There is a certain kind of man I simply do not fancy: mid-fifties usually, self-satisfied, jowly, whiskery, flabby, smiling mouth and mean eyes. They're the ones who like to go for the Dungeon, and then try to take over from the dungeon master. They'll want you to bend over the leather “master's horse” with your ankles wide apart along a spreader bar and your wrists handcuffed to it and leave you like that for too long so it really hurts: and only then fuck you. In actual fact not all that much fucking goes on in the Dungeon: it's usually a matter of situation, and the eroticism of a
tied girl which people appreciate, women as well as men. In Japanese bondage sex is the ultimate aim, but in the West it's the idea of helplessness which appeals: what might happen, not what does. A skilled dungeon master, for all his cruel looks and bare torso, supervises carefully and will make sure the bondagee is safe and more or less comfortable.

Tonight the dungeon master was not in: so far as I was concerned this was an evening of drinking with the boys and should I end up in one of the bedrooms the Frith Street end of the complex then so be it. On the whole, membership of the Divan costing the earth, we had very few rough and unpleasant types in. Over-ingenious, yes: but seldom ignorant or rough.

I daresay one of my objections to going out filming with Clive and Audrey was simply snobbish—they were, frankly, people's films, and “the people,” as I found them in what were euphemistically called the suburbs, were often crude and competitive or simply dull and brutish in their sexual habits.

But tonight Mr. M, of the smiling mouth, mean eyes and whiskery chin came in about ten-thirty, ordered a drink, sat down beside me and looked me up and down with lecherous eyes. Well, after all, that was why I was sitting there topless and smiling, in order that others should look at me speculatively and lecherously, and if they were lecherous enough, why then they would hand over money to the management. But he came too close and without invitation or permission tweaked a
nipple with none too clean fingernails. I moved away pointedly and sat somewhere else. Audrey saw and shook her head at me. That was being rude to the clients: it was my job to be nice to them.

I moved yet further away. Audrey went and had a word with Clive. Clive went over to Mr. M and had a brief conversation and Mr. M simpered in my direction and nodded and Audrey went behind the bar, got the key to the dungeon, handed it to me and asked me to open up and bring back a pony girl mask. Pony girls and pony boys get harnessed up, the bit between their teeth, and asked to trot round and do their master's bidding, turn left and right and do what they're told, but it is a fairly soft option for down there.

True, the more decadent of the Russian aristocrats used to have naked peasant girls to pull their carriages, but I don't think they fucked them, it was just a pleasant sight. And even Aristotle was rumored to be a pony boy and liked to be ridden by women. This may be, as Vanessa pointed out, beacuse there is in existence a 1420 etching of him by one Hans Bedlung Grien—
Aristotle riding Phyllis
, and they're both naked—but I reckon Phyllis is the Greek Goddess of the spring, trees, wisdom and women's secrets, not just some girlfriend, and that's how the rumor originated. At any rate ponyism tends to be out-doorish and to do with display and consensus.

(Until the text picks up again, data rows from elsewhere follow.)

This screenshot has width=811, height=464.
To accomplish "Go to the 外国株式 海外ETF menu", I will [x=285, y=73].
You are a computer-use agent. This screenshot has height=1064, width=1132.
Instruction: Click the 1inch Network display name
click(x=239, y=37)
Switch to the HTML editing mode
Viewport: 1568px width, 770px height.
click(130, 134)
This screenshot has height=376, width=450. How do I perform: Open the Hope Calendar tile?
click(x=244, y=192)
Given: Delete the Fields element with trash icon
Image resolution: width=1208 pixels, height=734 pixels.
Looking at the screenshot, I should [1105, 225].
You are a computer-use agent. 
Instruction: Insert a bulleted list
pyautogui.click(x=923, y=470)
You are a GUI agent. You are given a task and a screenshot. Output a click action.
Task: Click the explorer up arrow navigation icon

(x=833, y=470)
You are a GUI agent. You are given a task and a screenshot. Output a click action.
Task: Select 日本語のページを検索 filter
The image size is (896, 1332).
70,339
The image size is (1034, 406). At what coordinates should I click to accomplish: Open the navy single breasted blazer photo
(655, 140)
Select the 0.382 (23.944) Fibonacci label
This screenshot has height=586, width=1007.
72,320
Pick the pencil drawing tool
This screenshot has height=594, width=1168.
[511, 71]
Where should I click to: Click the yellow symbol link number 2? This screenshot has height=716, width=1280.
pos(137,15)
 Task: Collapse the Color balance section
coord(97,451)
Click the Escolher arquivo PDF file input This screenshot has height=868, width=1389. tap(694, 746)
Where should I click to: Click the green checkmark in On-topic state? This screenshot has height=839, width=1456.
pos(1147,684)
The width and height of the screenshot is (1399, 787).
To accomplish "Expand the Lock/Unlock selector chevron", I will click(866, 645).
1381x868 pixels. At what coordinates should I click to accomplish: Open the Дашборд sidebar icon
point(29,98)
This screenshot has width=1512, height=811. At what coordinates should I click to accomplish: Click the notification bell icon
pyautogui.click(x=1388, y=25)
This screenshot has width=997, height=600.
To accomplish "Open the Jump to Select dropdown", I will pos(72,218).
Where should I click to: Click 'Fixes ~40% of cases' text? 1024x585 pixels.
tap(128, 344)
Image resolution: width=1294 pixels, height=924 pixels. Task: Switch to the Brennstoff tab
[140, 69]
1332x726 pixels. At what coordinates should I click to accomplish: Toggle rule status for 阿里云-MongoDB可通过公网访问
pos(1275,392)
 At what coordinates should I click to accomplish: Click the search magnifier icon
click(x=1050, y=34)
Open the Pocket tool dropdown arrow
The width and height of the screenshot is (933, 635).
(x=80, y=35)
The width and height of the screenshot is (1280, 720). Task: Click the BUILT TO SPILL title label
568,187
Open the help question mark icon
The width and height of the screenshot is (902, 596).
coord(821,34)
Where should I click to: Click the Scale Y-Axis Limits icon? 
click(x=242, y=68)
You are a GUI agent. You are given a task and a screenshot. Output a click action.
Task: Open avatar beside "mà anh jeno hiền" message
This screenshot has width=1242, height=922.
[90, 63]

So I trotted along the dark passages in my little red and white spotted rah-rah skirt and heels and nothing
much else. I daresay I am by nature over trusting, but in my view this is preferable to expecting the worst of everyone. If you expect the best sometimes it happens. I unlocked the door, turned on the lights—red and spooky—and went over to where the gags and bits and saddles were kept. But of course Mr. M was padding along behind me as I pranced along, and before I knew it I'd been pushed to the ground, and was tethered by the ankle to a chain, the other end of which was padlocked to an iron ring in the floor.